Introduction
By industrial finance we mean the organization of various types of finance needed by industries for their activities connected with the production of goods and services. Production activities include construction of buildings, purchase of machines, their repair, purchase of raw materials, engagement of laborers etc. For the performance of these activities, three types of finances are needed such as long-term, medium-term and short-term.
Source of Industrial Finance
The sources of finance for large- scale industries are as follows:
1. Shares and Debentures: A large part of fixed investments comes from different types of shares such as ordinary, cumulative and non-cumulative preference shares.
From time to time industrial companies get long-term finance through the issue of debentures. The buyers of these debentures are the creditors of companies. They get a fixed rate of interest on the money invested in debentures. For this reason debentures are safer investments.
2. Public Deposits: In some parts of the country (e.g. Bombay, Ahmedabad) a system of public deposits prevails. Under this system, people keep their money as deposit with these companies for a period of six months or a year. Depositors receive a fixed interest. They can demand the refund of money at any time. This money is used by the companies to meet their needs of working capital. But this source of finance is unreliable because depositors can seek refund at any time. With the growth of banking habits and increase in dealings with financial institutions, the importance of public deposits as a source of finance is slowly declining.
3. Loans from Banks: Commercial banks can and do provide funds for working capital. Loans are given against the guarantee of government securities with companies. Loans are advanced in the form of overdraft and cash.
4. Managing Agency System: Under this system an individual finance the initial stage of the establishment of industries and manage many activities of the company thus established. Very often, one managing agent controls more than one concern and uses funds of one concern to meet the needs of others under him.
In the past when there was great shortage of industrial finance, managing agents did render a valuable service for the promotion of industries within the country. In course of time, however, the system developed certain drawbacks, and in 1970 the Government abolished the system.
5. Indigenous Bankers: In spite of establishment of new financial institutions indigenous bankers have advanced financial help to a few large-scale industries both for fixed capital and working capital. But they mainly provide finance to small-scale industries. These bankers charge a very heavy rate of interest. To-day, the importance of this source is on the decline.
6. New Institutions for Industrial Finance: These institutions may be grouped under the broad heading of development banks. Established with the help of the Government to fill in the gaps in industrial finance and to promote the objectives of planning, these institutions cater to the needs of large and small industries. The new institutions supplying industrial finance are IFCI, SFC, IDBI, ICICI, NIDC, UTI and LIC etc.
Sources of Finance for Small Industries
Small industries need three types of finance—long-term finance for machinery, medium-term finance for repair and replacement of equipment and short-term finance for purchase of raw materials etc.
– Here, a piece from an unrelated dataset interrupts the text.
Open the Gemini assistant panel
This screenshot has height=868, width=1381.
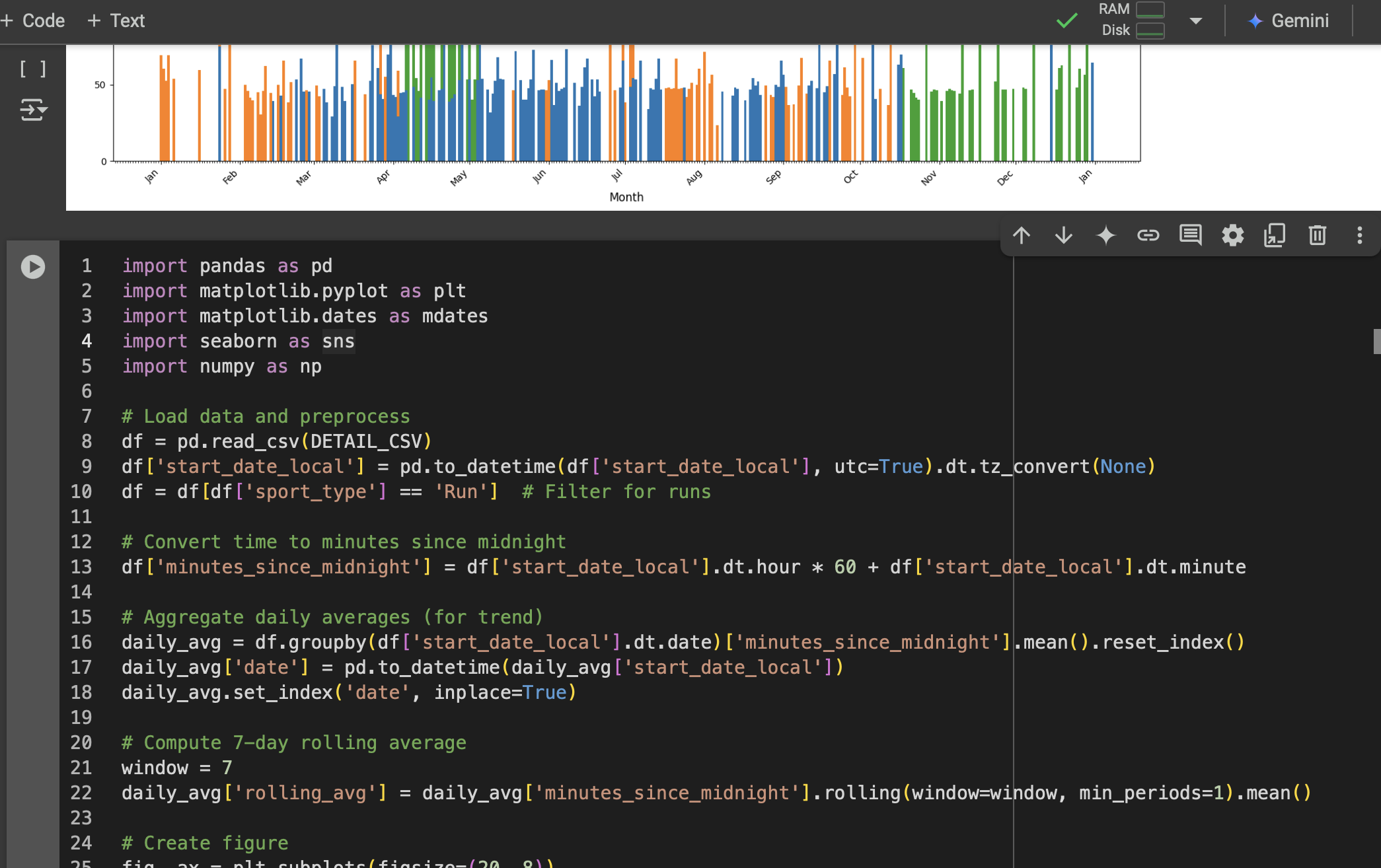click(1288, 20)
Moneylenders still an important source of finance for small-scale industries. In urban areas, small industries draw finance from indigenous bankers and corporate investment banks. Recently started by the Government, Industrial Corporation also provides finance to these industries. In addition, the state government also lends money under various State Assistance Acts.
Commercial banks too have become an important source of finance.
Realizing the limitations such as the urban orientation of commercial banks, the government established regional rural banks to meet the credit needs of rural cultivators, artisans and small traders, State Financial Corporations have been established to solve the financial difficulties of small-scale industries.